|
|
|
|
|
|
Yeni işkence faturası
15 gence işkence davasında polisleri zamanaşımı kurtardı. AİHM'in bu nedenle verdiği 310 bin Euro'luk cezayı ise vatandaş ödeyecek
AİHM ilk kez Türkiye'de yargı süreci devam eden bir davayla ilgili karar verdi. Mahkeme, işkenceyi yapan polisler hakkında açılan davanın zamanaşımına uğratılmasını gerekçe gösterdi.
DAVANIN mağdurlarından Devrim Öktem, 1.5 aylık hamileyken işkencede bebeğini düşürdüğünü, bunu kanıtlayabilecek parçaların alınması için iki kez kürtaj yaptırdığını anlattı.
*** Devrim kaybetmişti Türkiye de kaybetti
21 yaşındaki Devrim Öktem, işkence yüzünden çocuğunu kaybetmişti. İşkenceciler zaman aşımından kurtardı. Türkiye ise 'özür' diledi ama, AİHM'de mahkum oldu.
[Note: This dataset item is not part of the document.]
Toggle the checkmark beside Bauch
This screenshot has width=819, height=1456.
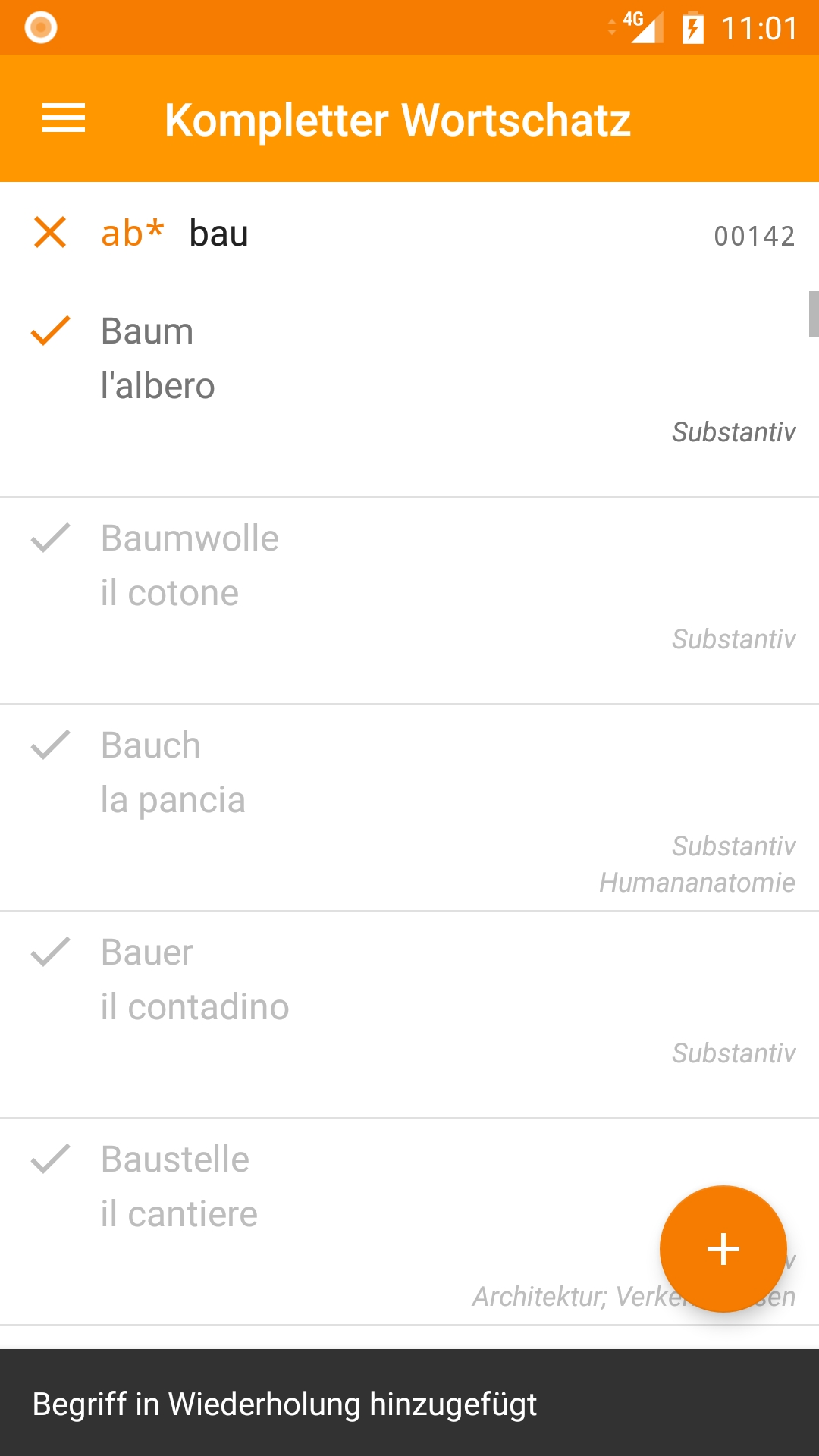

AVRUPA İnsan Hakları Mahkemesi, bir işkence davasını daha karara bağladı. Türkiye, 21 yaşındaki mağdur Devrim Öktem'e, 21 yaşındayken gözaltında işkence görmesi ve işkence nedeniyle çocuğunu düşürmesi karşılığında 330 bin Euro tazminata mahkum oldu. Kayıtlara "2. Manisa Davası" olarak geçen olay, 8 yıl önce, yasadışı TKEP/L örgütü üyesi oldukları gerekçesiyle 23 gencin gözaltına alınmasıyla başlamıştı. Gençler 13 ile 15 gün arasında gözaltında tutulduktan sonra, tutuklandılar ve haklarında dava açıldı. Sanıklardan idamla yargılanan Devrim Öktem, gözaltında işkence gördüğü gerekçesiyle suç duyurusunda bulundu. Polisler Mustafa Taner Paylaşan, Ahmet Bereket, Fatih Berkup, Mehmet Atilla Çavdar ve Yakup Doğan hakkında 'işkence' suçlamasıyla açılan dava, İstanbul 6. Ağır Ceza Mahkemesi'nde başladı. İşkence mağduru Devrim Öktem, 27 Mayıs 1997'deki duruşmada, yaşadıklarını anlatırken hem ağladı, hem ağlattı: "Gözaltına alındığımda 1.5 aylık hamileydim. 'Bu çocuğu sana doğurtmayacağız' dediler. Ters-düz askıya aldılar. 'Polis çocuğu doğurmak ister misin' dediler, cinsel tacizde bulundular. Islatıp dövdüler, soğukta beklettiler. Askıdayken karnıma ve kasıklarıma sopalarla vurdular. 15'inci günün sonunda, DGM'ye çıkarılacağımız gün tuvalette bebeğimi düşürdüm."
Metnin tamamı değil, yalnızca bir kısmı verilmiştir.